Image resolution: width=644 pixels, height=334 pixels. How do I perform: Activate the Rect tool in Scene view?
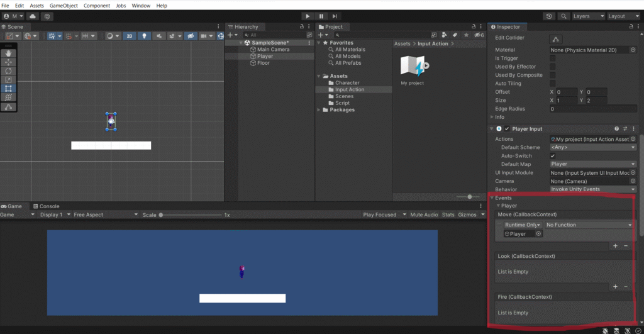coord(9,89)
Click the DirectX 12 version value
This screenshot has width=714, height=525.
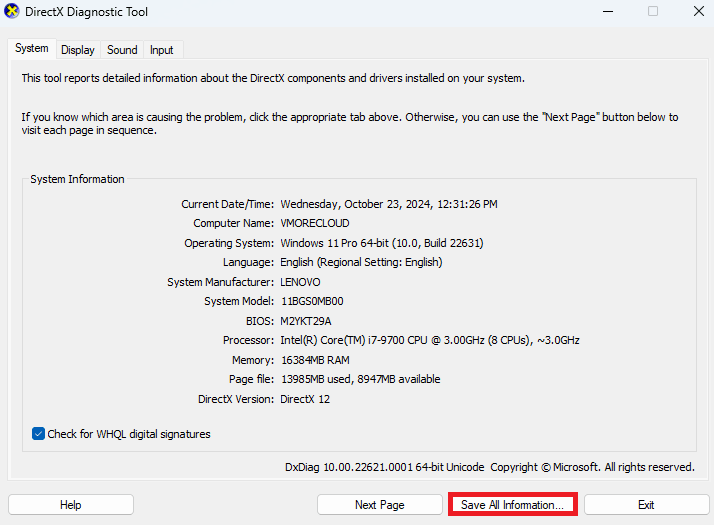pos(305,399)
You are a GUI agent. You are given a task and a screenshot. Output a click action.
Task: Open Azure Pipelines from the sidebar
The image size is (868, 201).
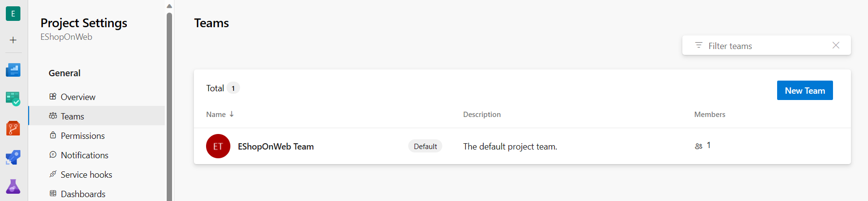tap(13, 158)
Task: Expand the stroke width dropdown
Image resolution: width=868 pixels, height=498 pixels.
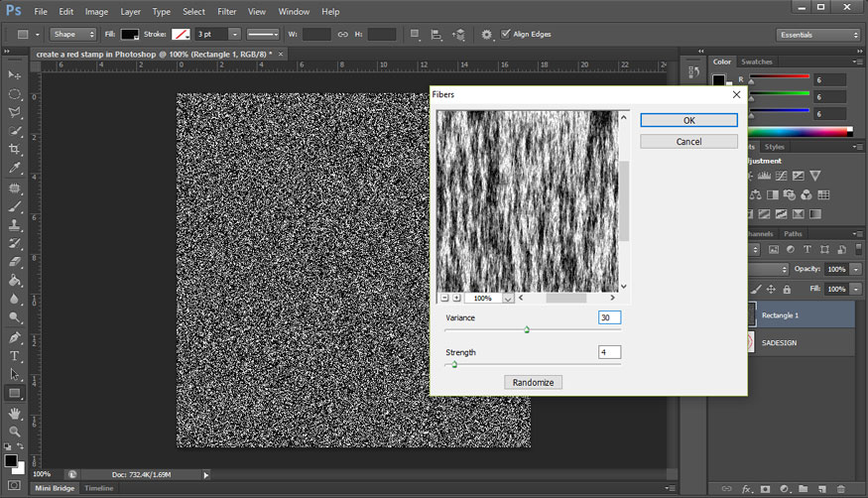Action: (235, 35)
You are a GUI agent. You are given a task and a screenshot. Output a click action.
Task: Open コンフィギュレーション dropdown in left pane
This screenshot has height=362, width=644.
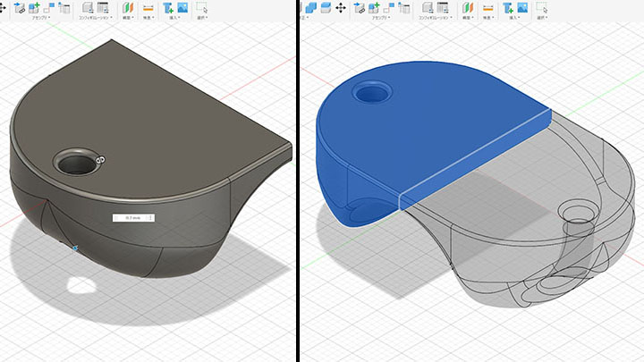coord(95,17)
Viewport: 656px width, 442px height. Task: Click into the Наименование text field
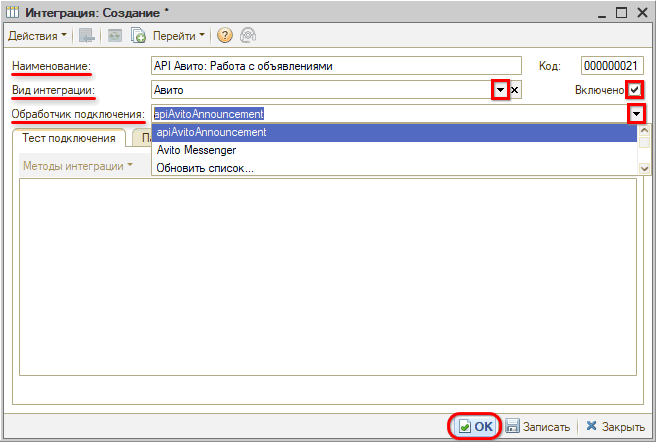[337, 66]
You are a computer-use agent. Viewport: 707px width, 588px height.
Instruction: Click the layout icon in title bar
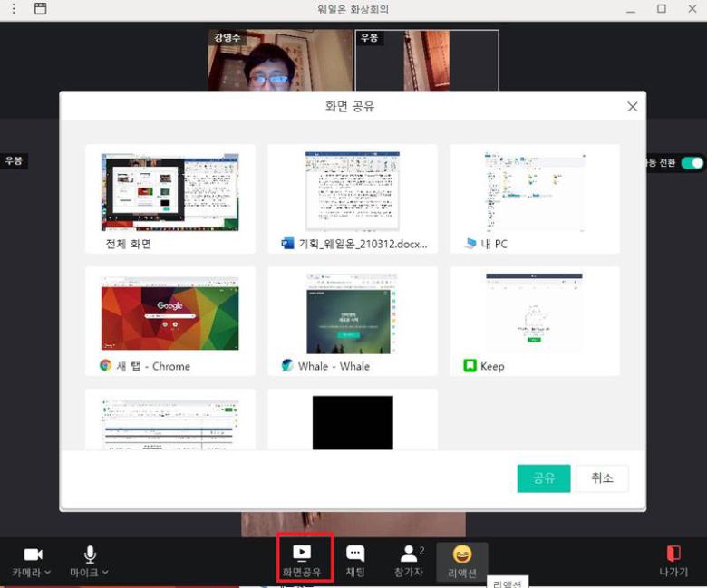(40, 9)
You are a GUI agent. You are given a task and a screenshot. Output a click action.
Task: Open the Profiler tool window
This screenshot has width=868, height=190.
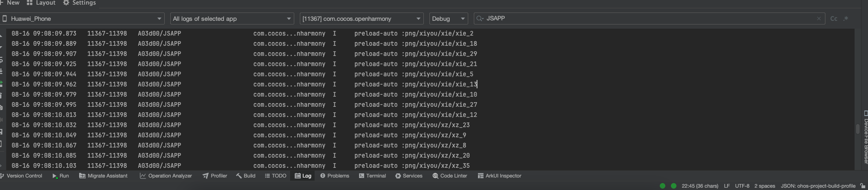tap(215, 176)
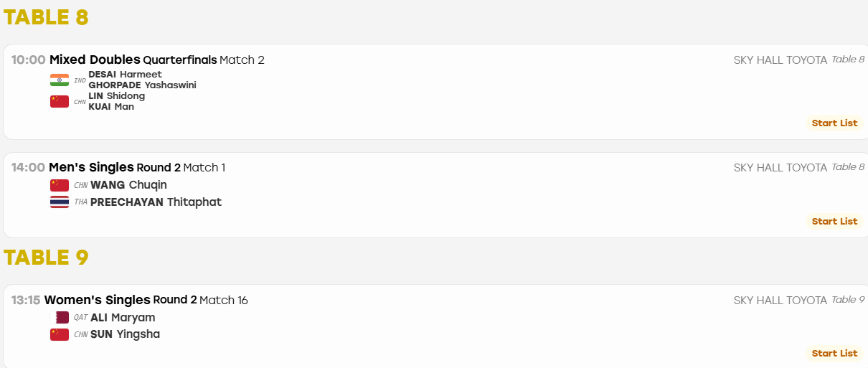
Task: Click GHORPADE Yashaswini player name
Action: (x=142, y=85)
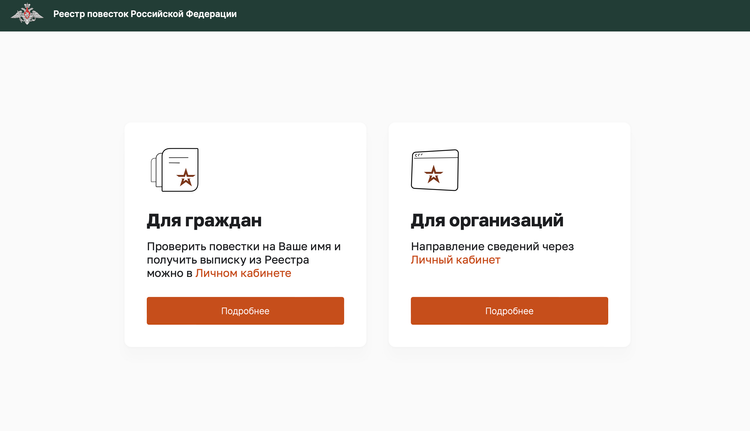The image size is (750, 431).
Task: Open the header title 'Реестр повесток Российской Федерации'
Action: 145,15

++++++

Activity: Leave out the pictures and copy everything else in the records word for word.

Answer to this problem:
Image resolution: width=644 pixels, height=334 pixels. How do I perform: Activate the Rect tool in Scene view?
coord(9,89)
Click the DirectX 12 version value
This screenshot has width=714, height=525.
pos(305,399)
You are a GUI agent. You are given a task and a screenshot. Output a click action.
Task: Open Azure Pipelines from the sidebar
The image size is (868, 201).
tap(13, 158)
Task: Expand the stroke width dropdown
Image resolution: width=868 pixels, height=498 pixels.
Action: (235, 35)
You are a GUI agent. You are given a task and a screenshot. Output a click action.
Task: Open コンフィギュレーション dropdown in left pane
This screenshot has height=362, width=644.
coord(95,17)
Viewport: 656px width, 442px height. Task: Click into the Наименование text field
[337, 66]
You are a computer-use agent. Viewport: 707px width, 588px height.
Instruction: Click the layout icon in title bar
(40, 9)
You are a GUI agent. You are given a task and a screenshot. Output a click action.
Task: Open the Profiler tool window
This screenshot has width=868, height=190.
tap(215, 176)
Task: Click GHORPADE Yashaswini player name
Action: (x=142, y=85)
The image size is (750, 431).
Task: Open the header title 'Реестр повесток Российской Федерации'
Action: 145,15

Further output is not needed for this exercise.